TASK REQUIREMENTS :: Only the lines from the one holding "Screen dimensions: 672x393" through the end of the records below are to be reproduced exactly, and pictures are to be omitted.

SOURCE MATERIAL ::

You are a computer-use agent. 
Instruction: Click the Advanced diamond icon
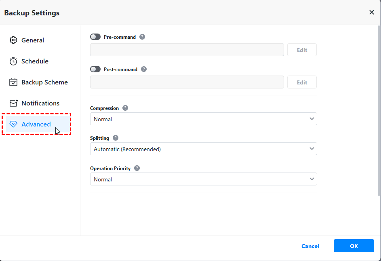coord(13,124)
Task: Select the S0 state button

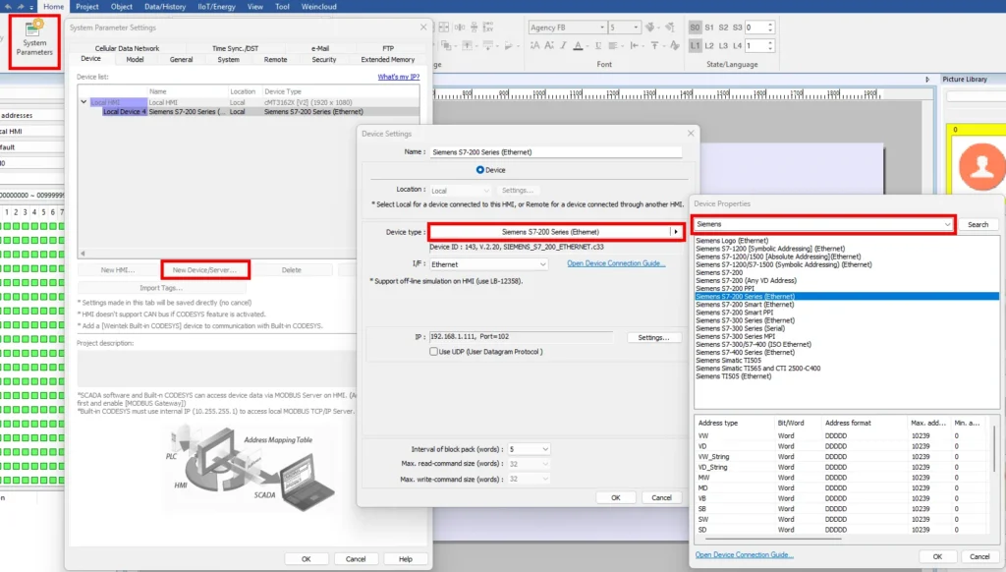Action: [696, 28]
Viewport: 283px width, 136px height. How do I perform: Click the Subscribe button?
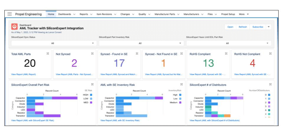[x=258, y=27]

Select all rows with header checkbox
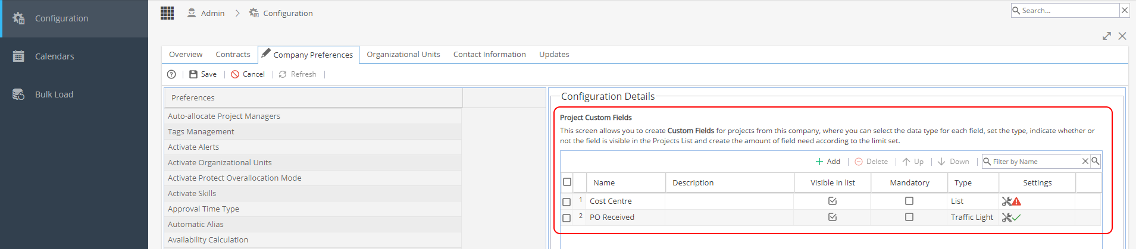pos(567,182)
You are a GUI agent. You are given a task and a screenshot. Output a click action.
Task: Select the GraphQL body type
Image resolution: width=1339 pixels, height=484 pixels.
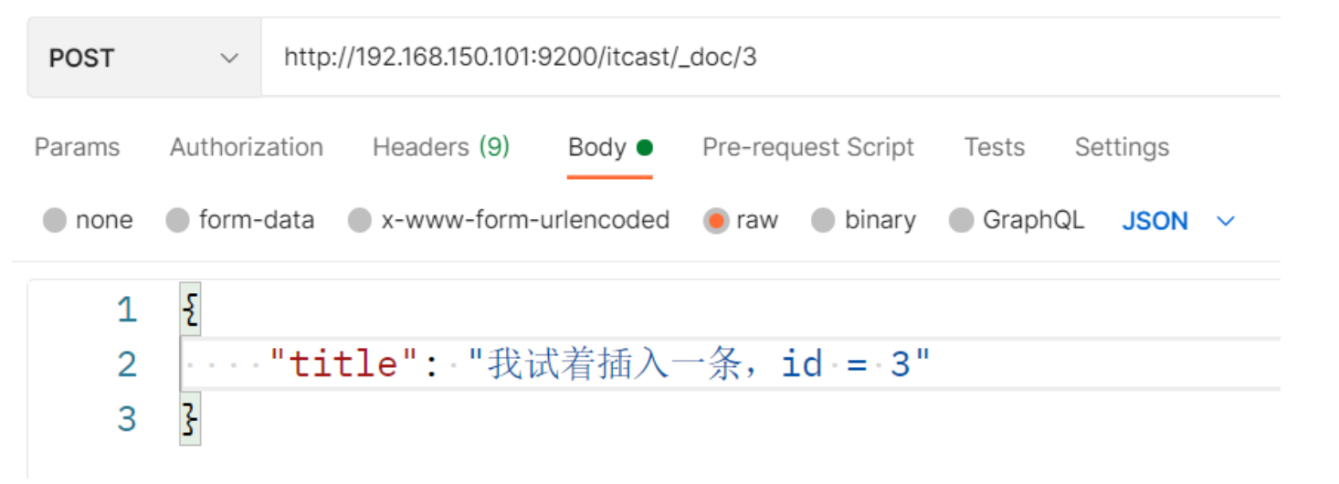(x=961, y=221)
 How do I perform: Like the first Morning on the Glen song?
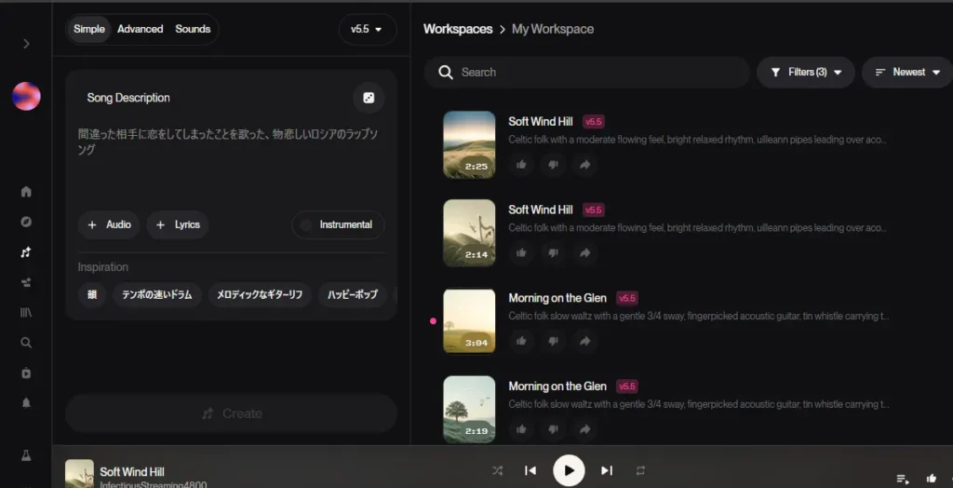[521, 342]
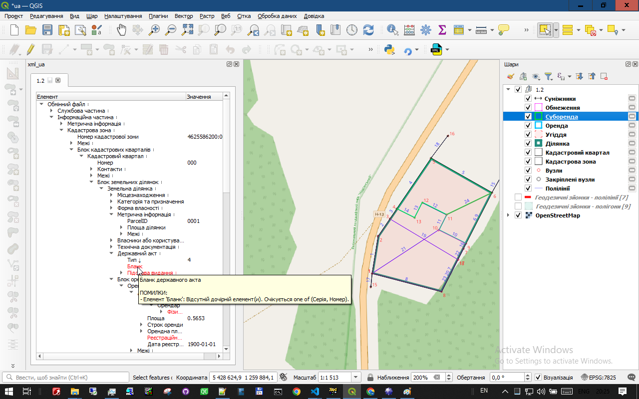Open the Масштаб scale dropdown
The height and width of the screenshot is (399, 639).
tap(356, 378)
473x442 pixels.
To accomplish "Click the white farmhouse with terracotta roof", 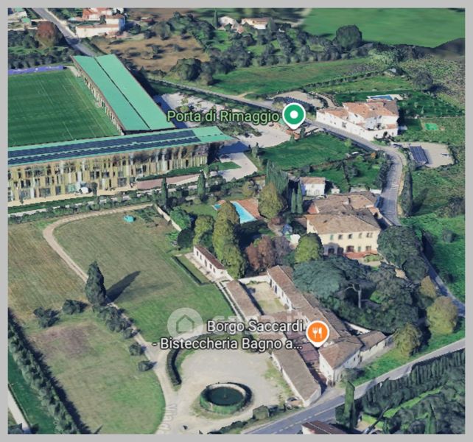I will [358, 118].
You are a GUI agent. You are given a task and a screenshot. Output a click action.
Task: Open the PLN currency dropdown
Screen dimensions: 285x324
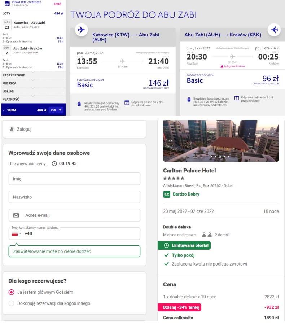(x=56, y=110)
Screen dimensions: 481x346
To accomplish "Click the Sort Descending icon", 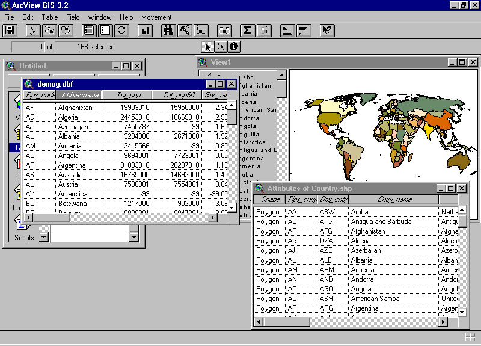I will coord(304,30).
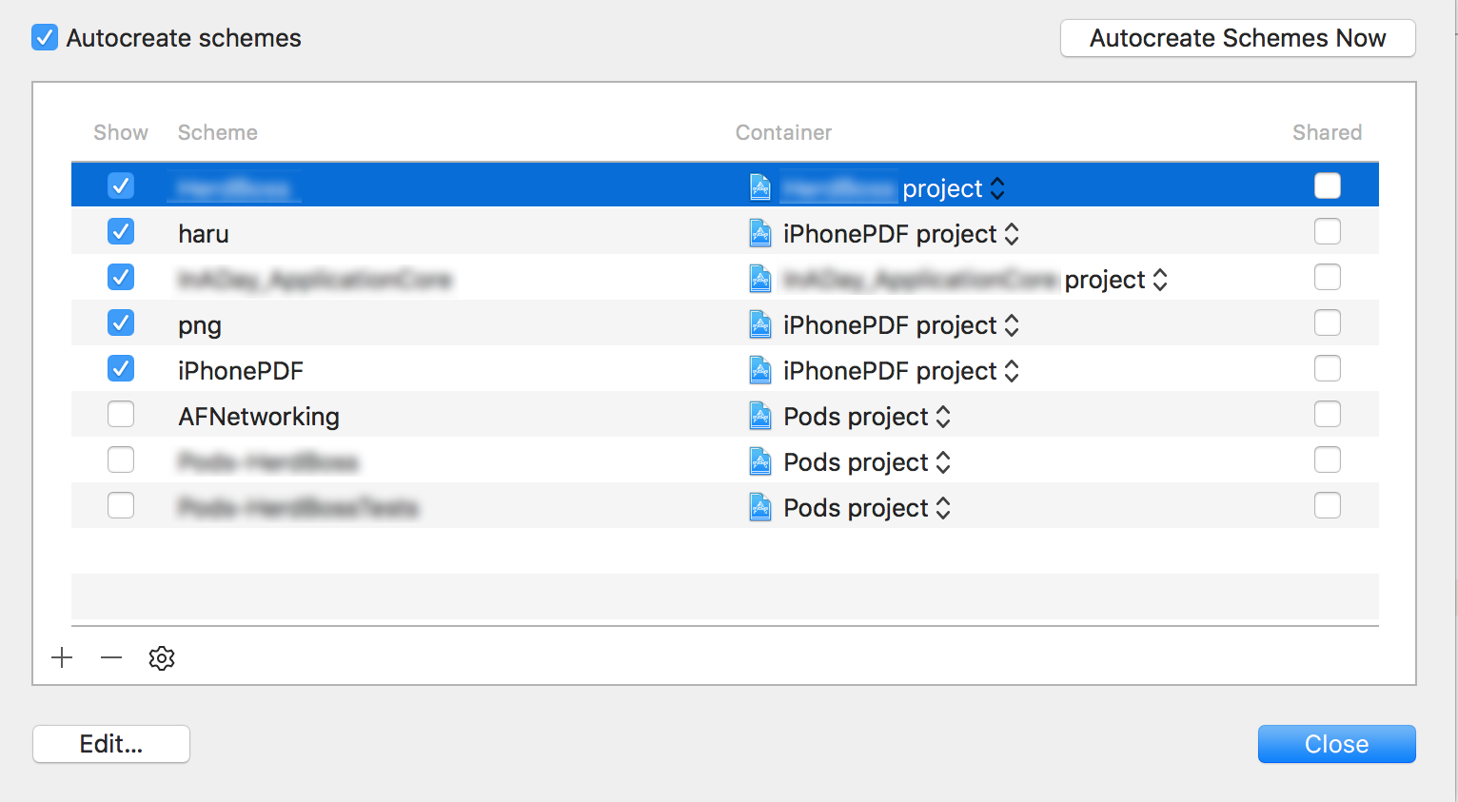Click project file icon in iPhonePDF scheme row

[760, 370]
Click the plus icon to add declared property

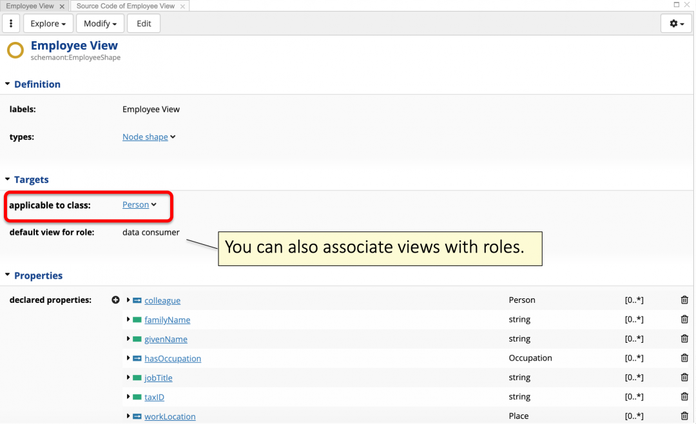[116, 300]
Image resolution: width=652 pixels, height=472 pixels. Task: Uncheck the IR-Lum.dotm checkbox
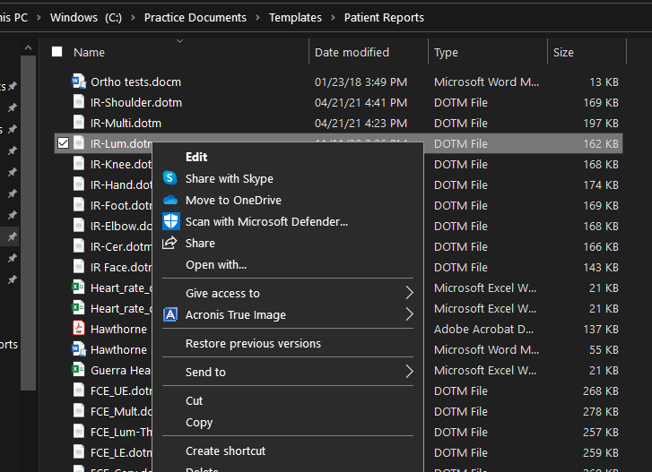pyautogui.click(x=63, y=143)
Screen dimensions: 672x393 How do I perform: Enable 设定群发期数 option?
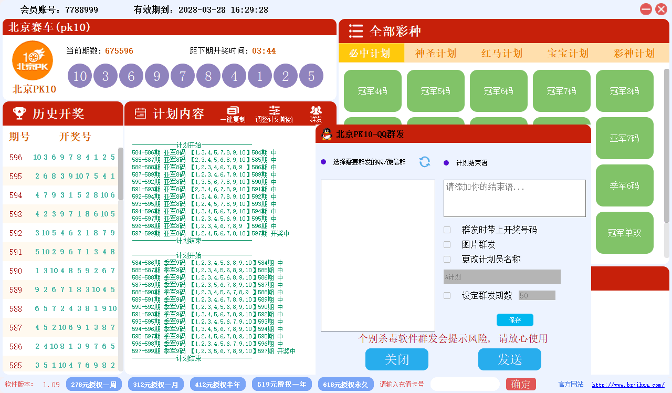point(447,295)
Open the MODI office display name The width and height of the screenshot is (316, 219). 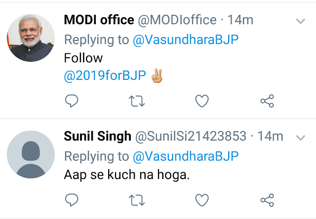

ANSWER BELOW ::
Screen dimensions: 672x393 How do I perform: Enable 设定群发期数 option?
point(447,295)
Open the MODI office display name The width and height of the screenshot is (316, 219). 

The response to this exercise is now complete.